Tszip can be installed using the standard pip and conda distribution methods.

For pip users, run:

$ python3 -m pip install tszip

For conda users, tszip is distributed using the conda-forge channel. To install, either ensure that conda-forge is listed in your default channels and run:

$ conda install tszip

or explicitly install from conda-forge:

$ conda install -c conda-forge tszip

Python API

This page provides detailed documentation for the tszip Python API.

Usage example

Tszip can be used directly in Python to provide seamless compression and decompression of tree sequences files. Here, we run an msprime simulation and write the output to a .trees.tsz file:

import msprime
import tszip

ts = msprime.simulate(10, random_seed=1)
tszip.compress(ts, "simulation.trees.tsz")

# Later, we load the same tree sequence from the compressed file.
ts = tszip.decompress("simulation.trees.tsz")

Note

For very small simulations like this example, the tszip file may be larger than the original uncompressed file.

API

tszip.compress(ts, destination, variants_only=False)[source]

Compresses the specified tree sequence and writes it to the specified path or file-like object. By default, fully lossless compression is used so that tree sequences are identical before and after compression. By specifying the variants_only option, a lossy compression can be used, which discards any information that is not needed to represent the variants (which are stored losslessly).

Parameters:
  • ts (tskit.TreeSequence) – The input tree sequence.
  • destination (str) – The string, pathlib.Path or file-like object we should write the compressed file to.
  • variants_only (bool) – If True, discard all information not necessary to represent the variants in the input file.
tszip.decompress(path)[source]

Decompresses the tszip compressed file and returns a tskit tree sequence instance.
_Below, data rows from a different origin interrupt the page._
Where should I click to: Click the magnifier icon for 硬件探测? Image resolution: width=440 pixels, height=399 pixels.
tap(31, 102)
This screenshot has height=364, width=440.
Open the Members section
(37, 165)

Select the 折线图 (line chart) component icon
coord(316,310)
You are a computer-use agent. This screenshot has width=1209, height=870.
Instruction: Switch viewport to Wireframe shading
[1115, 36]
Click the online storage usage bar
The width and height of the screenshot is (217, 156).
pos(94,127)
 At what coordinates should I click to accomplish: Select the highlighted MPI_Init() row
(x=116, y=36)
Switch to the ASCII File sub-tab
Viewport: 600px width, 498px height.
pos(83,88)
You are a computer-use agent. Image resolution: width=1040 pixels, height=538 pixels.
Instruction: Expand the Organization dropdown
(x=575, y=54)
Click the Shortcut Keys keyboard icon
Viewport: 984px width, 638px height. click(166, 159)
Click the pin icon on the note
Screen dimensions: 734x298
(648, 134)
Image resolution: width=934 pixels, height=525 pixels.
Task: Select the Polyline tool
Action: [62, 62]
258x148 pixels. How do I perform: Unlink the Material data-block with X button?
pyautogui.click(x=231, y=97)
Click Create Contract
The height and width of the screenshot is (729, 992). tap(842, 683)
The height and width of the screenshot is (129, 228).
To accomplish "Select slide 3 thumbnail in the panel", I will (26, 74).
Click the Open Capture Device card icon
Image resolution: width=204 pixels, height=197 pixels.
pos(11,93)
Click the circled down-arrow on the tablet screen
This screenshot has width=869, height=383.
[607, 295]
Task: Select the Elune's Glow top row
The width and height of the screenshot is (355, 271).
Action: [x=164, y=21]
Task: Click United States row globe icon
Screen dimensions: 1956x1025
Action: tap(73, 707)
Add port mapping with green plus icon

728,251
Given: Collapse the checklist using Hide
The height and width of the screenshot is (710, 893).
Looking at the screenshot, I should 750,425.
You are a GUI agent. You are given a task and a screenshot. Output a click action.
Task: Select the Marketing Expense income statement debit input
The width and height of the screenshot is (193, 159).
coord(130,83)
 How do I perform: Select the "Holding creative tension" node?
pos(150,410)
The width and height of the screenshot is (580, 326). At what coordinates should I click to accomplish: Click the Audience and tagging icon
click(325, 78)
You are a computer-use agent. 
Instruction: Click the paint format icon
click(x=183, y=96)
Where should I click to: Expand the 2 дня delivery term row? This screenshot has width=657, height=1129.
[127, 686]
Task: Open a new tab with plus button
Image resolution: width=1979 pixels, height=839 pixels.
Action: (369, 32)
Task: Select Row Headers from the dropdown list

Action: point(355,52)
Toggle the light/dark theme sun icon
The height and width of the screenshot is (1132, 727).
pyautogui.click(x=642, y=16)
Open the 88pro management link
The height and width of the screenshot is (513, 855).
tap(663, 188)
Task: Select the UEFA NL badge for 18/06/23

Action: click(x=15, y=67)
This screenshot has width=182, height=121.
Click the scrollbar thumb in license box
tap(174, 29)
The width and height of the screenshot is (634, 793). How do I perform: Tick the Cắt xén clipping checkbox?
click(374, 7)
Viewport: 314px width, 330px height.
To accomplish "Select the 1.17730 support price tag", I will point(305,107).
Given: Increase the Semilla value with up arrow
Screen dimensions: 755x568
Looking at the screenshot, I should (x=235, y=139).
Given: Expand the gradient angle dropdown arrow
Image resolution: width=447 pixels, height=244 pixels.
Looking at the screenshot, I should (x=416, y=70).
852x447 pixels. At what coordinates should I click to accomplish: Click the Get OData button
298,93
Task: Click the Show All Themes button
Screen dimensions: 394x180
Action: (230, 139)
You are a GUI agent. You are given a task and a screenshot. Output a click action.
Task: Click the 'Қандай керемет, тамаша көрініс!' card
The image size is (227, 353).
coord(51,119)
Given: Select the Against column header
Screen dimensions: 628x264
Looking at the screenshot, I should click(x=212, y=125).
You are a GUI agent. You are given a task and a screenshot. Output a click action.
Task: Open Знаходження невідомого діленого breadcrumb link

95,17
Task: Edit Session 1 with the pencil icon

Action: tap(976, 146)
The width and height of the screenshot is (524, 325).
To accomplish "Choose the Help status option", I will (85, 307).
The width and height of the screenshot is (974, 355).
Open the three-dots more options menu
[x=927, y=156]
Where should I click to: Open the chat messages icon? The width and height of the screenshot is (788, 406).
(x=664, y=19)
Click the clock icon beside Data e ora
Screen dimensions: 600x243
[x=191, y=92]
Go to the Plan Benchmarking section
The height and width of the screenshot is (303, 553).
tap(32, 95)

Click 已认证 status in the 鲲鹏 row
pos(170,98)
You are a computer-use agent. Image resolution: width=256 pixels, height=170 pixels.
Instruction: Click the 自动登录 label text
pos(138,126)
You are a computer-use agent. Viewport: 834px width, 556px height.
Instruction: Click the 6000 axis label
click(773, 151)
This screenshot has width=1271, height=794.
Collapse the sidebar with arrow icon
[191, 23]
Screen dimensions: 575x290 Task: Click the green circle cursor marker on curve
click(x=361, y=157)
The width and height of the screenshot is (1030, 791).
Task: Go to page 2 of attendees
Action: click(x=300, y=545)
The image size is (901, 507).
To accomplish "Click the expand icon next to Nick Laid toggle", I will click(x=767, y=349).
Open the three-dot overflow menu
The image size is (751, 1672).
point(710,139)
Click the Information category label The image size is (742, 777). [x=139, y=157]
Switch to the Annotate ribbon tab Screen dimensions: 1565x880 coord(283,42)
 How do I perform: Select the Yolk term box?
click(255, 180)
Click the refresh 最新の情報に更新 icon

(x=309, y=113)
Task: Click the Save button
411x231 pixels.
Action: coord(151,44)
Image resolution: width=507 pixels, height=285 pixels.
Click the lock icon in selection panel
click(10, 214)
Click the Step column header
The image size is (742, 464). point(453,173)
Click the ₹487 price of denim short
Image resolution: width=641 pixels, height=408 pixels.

Parameters:path (str) – The location of the tszip compressed file to load.
Return type:tskit.TreeSequence
Returns:A tskit.TreeSequence instance corresponding to the the specified file.

Command line interface

Tszip is intended to be used primarily as a command line interface. The interface for tszip is modelled directly on gzip, and so it should hopefully be immediately familiar and useful to many people. Tszip automatically installs the tszip and tsunzip programs, but depending on your setup, these may not be on your PATH. A slightly less convenient (but reliable) method of running tszip is the following:

$ python3 -m tszip

Online help is available using the --help option.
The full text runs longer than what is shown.